[Extracted records]
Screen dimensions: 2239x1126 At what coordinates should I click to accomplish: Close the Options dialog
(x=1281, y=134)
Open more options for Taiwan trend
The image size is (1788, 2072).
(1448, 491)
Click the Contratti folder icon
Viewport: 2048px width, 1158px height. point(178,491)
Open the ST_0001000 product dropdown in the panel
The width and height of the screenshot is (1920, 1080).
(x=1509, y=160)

WHAT TO WORK ON — Every entry is to be repeated exactly as it stands.

REPLY —
Screen dimensions: 2239x1126 At what coordinates should I click to accomplish: Close the Options dialog
(x=1281, y=134)
Open more options for Taiwan trend
The image size is (1788, 2072).
(1448, 491)
Click the Contratti folder icon
Viewport: 2048px width, 1158px height. point(178,491)
Open the ST_0001000 product dropdown in the panel
The width and height of the screenshot is (1920, 1080).
(x=1509, y=160)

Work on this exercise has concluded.